Top of MATERIAL SUPPLIED

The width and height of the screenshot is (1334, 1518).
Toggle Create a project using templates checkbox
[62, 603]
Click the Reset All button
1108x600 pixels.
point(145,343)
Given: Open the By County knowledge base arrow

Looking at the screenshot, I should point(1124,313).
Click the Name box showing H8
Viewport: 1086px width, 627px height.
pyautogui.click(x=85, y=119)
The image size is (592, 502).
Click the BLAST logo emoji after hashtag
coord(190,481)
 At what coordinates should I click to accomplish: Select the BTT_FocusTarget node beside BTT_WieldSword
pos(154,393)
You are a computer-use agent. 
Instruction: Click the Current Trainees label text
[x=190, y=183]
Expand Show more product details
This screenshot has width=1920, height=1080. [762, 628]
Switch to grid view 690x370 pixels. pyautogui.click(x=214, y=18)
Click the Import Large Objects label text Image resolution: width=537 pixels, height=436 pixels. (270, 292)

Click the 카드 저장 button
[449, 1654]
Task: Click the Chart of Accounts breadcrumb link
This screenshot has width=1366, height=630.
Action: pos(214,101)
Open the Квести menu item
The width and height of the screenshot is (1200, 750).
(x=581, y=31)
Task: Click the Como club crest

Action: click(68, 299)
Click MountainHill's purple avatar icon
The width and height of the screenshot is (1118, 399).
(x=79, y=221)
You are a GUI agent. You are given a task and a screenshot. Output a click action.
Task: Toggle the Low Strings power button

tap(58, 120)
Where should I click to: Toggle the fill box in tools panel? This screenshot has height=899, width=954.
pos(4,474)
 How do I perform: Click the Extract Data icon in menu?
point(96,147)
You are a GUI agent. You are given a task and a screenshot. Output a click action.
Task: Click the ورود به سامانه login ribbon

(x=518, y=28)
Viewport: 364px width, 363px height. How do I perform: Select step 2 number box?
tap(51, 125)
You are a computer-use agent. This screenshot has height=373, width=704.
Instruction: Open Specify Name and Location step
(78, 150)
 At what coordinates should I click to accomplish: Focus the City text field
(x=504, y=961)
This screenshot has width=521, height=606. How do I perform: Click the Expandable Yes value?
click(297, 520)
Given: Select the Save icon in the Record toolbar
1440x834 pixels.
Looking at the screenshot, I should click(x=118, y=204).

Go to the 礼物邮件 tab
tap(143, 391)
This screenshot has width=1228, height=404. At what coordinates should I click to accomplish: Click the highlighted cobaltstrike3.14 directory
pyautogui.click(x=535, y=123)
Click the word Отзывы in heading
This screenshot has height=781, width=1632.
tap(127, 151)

Bottom of MATERIAL SUPPLIED

EXERCISE GOAL:
The records above need to be written out again. Keep them exact.

FINAL ANSWER:
The width and height of the screenshot is (1334, 1518).
Toggle Create a project using templates checkbox
[62, 603]
Click the Reset All button
1108x600 pixels.
point(145,343)
Given: Open the By County knowledge base arrow

Looking at the screenshot, I should point(1124,313).
Click the Name box showing H8
Viewport: 1086px width, 627px height.
pyautogui.click(x=85, y=119)
The image size is (592, 502).
Click the BLAST logo emoji after hashtag
coord(190,481)
 At what coordinates should I click to accomplish: Select the BTT_FocusTarget node beside BTT_WieldSword
pos(154,393)
You are a computer-use agent. 
Instruction: Click the Current Trainees label text
[x=190, y=183]
Expand Show more product details
This screenshot has width=1920, height=1080. [762, 628]
Switch to grid view 690x370 pixels. pyautogui.click(x=214, y=18)
Click the Import Large Objects label text Image resolution: width=537 pixels, height=436 pixels. (270, 292)

Click the 카드 저장 button
[449, 1654]
Task: Click the Chart of Accounts breadcrumb link
This screenshot has width=1366, height=630.
Action: pos(214,101)
Open the Квести menu item
The width and height of the screenshot is (1200, 750).
(x=581, y=31)
Task: Click the Como club crest

Action: click(68, 299)
Click MountainHill's purple avatar icon
The width and height of the screenshot is (1118, 399).
(x=79, y=221)
You are a GUI agent. You are given a task and a screenshot. Output a click action.
Task: Toggle the Low Strings power button

tap(58, 120)
Where should I click to: Toggle the fill box in tools panel? This screenshot has height=899, width=954.
pos(4,474)
 How do I perform: Click the Extract Data icon in menu?
point(96,147)
You are a GUI agent. You are given a task and a screenshot. Output a click action.
Task: Click the ورود به سامانه login ribbon

(x=518, y=28)
Viewport: 364px width, 363px height. How do I perform: Select step 2 number box?
tap(51, 125)
You are a computer-use agent. This screenshot has height=373, width=704.
Instruction: Open Specify Name and Location step
(78, 150)
 At what coordinates should I click to accomplish: Focus the City text field
(x=504, y=961)
This screenshot has width=521, height=606. How do I perform: Click the Expandable Yes value?
click(297, 520)
Given: Select the Save icon in the Record toolbar
1440x834 pixels.
Looking at the screenshot, I should click(x=118, y=204).

Go to the 礼物邮件 tab
tap(143, 391)
This screenshot has width=1228, height=404. At what coordinates should I click to accomplish: Click the highlighted cobaltstrike3.14 directory
pyautogui.click(x=535, y=123)
Click the word Отзывы in heading
This screenshot has height=781, width=1632.
tap(127, 151)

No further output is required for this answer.